Document passage:

►

House debates

Thursday, 1 June 2017

Bills

Appropriation Bill (No. 1) 2017-2018; Consideration in Detail

12:40 pm

Photo of Julie CollinsJulie Collins (Franklin, Australian Labor Party, Shadow Minister for Regional Development and Local Government) Share this | Hansard source

I want to question the Minister for Aged Care. It was interesting that this budget did not have any aged care cuts. It is the first one in quite some time. I am pleased that the minister managed to not have aged care as an ATM for the government this time after $3 billion of cuts in the last few years. I think the older Australians, and their families who care for them, appreciate that there were not further cuts in this budget.

I want the minister to answer some legitimate questions, and I want raise some constituent issues that have been raised with me about homecare services. It is interesting that backbenchers on the other side have also raised the issue of ACAT assessments and waits for homecare packages, because there is no doubt that the ACAT assessments have blown out substantially. When we asked some questions in Senate estimates last year the department said, 'Yes, there is a bit of a problem,' and they have gone off to try to talk to the states to try to remedy some of those.

Since the change of the Living Longer Living Better reforms—which were Labor's reforms and bipartisan, and I acknowledge that—there is now a bit of an issue about the actual packages and the level of packages available, and the waiting lists for those.

I want to give the minister a couple of examples of what people who have contacted me have said. The first, whom I will refer to as Mr BF, is a consumer from Victoria. He was approved for a level 4 homecare package and is currently receiving a level 1. He has been queued now for 432 days for his level 4 package. These are frail, elderly people who need services. He has a diagnosis of dementia. His cognitive state is declining. It has been worsening with his behaviours and his outbursts. It is causing distress not just for him but also for his wife, who is his carer. He and his wife are in distress and they clearly are not adequately supported on a level 1 package. They have no indication of how long they are going to wait to get a higher care package and it is putting them at risk, and what is happening in that place at risk

I have another one here, which is from Mr MB from South-West Sydney. He has Parkinson's disease and was approved for a level 4 package on 9 March 2015. He has now been queued for 756 days. He has not been assigned any interim package at all. He is now a candidate for a premature admission to residential aged care, because he cannot get the services he needs.

◄

Supplied data:
►

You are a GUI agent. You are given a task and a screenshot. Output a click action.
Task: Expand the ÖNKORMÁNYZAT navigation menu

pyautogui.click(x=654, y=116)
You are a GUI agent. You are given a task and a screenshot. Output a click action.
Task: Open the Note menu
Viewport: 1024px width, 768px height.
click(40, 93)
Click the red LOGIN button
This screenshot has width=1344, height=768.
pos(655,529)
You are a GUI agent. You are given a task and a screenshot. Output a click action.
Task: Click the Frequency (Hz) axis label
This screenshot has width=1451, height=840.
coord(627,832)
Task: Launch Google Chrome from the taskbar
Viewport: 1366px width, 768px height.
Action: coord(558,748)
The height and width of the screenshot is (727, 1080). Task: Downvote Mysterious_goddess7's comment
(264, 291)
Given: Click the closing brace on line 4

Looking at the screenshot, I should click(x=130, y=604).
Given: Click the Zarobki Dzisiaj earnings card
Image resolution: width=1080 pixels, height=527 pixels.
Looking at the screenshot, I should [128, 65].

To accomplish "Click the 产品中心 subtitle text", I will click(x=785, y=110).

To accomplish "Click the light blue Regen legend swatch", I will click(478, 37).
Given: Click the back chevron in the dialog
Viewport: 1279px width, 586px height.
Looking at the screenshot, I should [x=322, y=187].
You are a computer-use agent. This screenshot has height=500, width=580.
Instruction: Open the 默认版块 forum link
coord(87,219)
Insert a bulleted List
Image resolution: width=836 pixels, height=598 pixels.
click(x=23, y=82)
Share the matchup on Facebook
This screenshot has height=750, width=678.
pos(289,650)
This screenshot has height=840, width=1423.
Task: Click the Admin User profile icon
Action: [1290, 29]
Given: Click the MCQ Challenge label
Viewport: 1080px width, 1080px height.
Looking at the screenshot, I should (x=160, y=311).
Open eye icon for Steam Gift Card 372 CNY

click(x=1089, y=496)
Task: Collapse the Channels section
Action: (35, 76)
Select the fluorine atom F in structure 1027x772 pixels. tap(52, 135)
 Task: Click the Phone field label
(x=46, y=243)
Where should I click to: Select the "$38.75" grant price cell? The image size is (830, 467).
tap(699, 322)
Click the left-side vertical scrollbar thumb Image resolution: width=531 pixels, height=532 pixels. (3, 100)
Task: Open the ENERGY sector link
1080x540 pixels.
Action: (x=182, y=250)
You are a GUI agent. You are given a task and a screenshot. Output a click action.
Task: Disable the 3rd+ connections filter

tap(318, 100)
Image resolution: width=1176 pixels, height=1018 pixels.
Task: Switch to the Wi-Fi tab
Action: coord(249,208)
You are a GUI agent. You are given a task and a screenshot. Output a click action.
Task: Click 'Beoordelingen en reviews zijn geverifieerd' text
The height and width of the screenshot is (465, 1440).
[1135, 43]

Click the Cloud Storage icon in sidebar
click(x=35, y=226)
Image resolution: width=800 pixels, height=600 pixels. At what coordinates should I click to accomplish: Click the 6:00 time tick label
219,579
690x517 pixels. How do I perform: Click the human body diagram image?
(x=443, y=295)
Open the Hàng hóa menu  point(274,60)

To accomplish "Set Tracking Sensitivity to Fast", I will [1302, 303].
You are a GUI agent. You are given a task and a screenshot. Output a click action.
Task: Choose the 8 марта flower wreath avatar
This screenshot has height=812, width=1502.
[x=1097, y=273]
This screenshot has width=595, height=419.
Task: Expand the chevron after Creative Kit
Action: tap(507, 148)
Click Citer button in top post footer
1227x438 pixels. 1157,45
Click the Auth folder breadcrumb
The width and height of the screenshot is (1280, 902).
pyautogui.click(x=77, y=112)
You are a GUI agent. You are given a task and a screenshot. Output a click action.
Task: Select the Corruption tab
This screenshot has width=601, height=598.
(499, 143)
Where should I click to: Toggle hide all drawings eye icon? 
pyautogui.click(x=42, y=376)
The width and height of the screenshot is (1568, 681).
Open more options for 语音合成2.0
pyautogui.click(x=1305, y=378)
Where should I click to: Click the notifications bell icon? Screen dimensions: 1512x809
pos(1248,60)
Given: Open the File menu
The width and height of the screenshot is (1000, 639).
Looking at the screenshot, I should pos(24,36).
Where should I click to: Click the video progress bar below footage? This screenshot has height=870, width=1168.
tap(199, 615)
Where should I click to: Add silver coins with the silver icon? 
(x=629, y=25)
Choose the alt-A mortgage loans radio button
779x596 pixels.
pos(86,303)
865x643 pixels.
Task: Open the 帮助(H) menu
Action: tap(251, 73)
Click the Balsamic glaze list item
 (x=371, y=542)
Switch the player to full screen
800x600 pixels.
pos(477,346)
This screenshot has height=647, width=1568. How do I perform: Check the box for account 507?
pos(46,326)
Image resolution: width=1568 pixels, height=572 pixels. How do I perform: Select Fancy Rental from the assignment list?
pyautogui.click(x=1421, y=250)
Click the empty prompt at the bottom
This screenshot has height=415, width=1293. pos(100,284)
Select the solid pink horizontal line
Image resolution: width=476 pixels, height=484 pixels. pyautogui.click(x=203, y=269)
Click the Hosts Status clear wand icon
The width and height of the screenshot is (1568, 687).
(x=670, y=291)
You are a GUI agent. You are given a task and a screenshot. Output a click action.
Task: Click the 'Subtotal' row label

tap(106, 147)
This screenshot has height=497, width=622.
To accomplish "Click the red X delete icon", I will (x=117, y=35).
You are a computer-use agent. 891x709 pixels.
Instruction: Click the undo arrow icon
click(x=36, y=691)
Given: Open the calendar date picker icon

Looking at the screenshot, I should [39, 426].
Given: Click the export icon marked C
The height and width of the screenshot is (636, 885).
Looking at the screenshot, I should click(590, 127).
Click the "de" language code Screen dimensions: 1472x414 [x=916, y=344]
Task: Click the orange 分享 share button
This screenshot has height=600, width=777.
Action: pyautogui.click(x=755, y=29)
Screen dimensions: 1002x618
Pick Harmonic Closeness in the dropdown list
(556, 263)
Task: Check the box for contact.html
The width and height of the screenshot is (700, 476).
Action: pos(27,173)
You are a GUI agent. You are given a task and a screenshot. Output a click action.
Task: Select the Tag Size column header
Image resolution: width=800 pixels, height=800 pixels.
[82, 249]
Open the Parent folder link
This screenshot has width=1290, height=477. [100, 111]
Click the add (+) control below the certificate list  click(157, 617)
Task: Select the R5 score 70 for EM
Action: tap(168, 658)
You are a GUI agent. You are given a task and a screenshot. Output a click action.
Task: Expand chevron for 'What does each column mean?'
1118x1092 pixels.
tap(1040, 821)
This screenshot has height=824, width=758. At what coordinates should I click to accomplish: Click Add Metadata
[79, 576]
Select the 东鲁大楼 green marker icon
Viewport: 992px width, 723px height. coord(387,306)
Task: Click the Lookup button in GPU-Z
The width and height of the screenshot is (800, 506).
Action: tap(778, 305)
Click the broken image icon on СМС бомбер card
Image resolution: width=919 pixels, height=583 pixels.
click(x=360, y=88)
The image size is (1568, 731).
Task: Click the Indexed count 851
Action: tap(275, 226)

◄

Exercise prompt:
Pick up the House debate on aged care homecare packages, shown above the listing, and carry it on from its last sentence.

Exercise result:
Here is another: Mr B, a consumer from South Australia. He is a retried GP. He has progressive motor neurone disease. He and his wife have relocated from a regional area closer to family and medical services. He started on a level 2 package in August 2016 with an approval for a level 4 package. He now has been waiting 280 days for the upgrade. It is impossible for him and his wife to know where they are in the queue, how much further they are going to wait and where he is progressing. It has become very difficult for his wife. They cannot plan for his deteriorating condition. His wife has now had to give up her job to care for him full-time. The financial circumstances are now even more difficult for them while they try to source alternative options while they are waiting for this package.

Another is Mrs A, who has organised a package for her mother. She is from Tasmania. She was waiting for her mother to be assessed by the local ACAT. She had to wait 123 days for the ACAT assessment. When it occurred, she was told that the new digital format they required to provide client data is taking excessive amounts of time now and is causing problems with the assessment and causing the time to blow out from two weeks to now three months. She was told that her mother would not even be added to the waitlist for the package until the ACAT assessment had been completed. She received approval for a level 4 package after that assessment, and she has now been told by My Aged Care that she could be waiting up to nine months for that package.

These are very frail people whose condition is really serious. They are going to end up in an emergency department or end up prematurely in residential aged care. I know the minister understands this is an issue. What I would like to know is: what is the government doing to address it? Has the government done an assessment of the waiting lists? I am told that we will not have the waiting list data till July. In the meantime, what is happening to these poor people and their families is not good enough. How is the government going to fix this? It is not good enough, in today's day and age, with the money we are putting into the aged-care system, for this still to be happening to people and their families.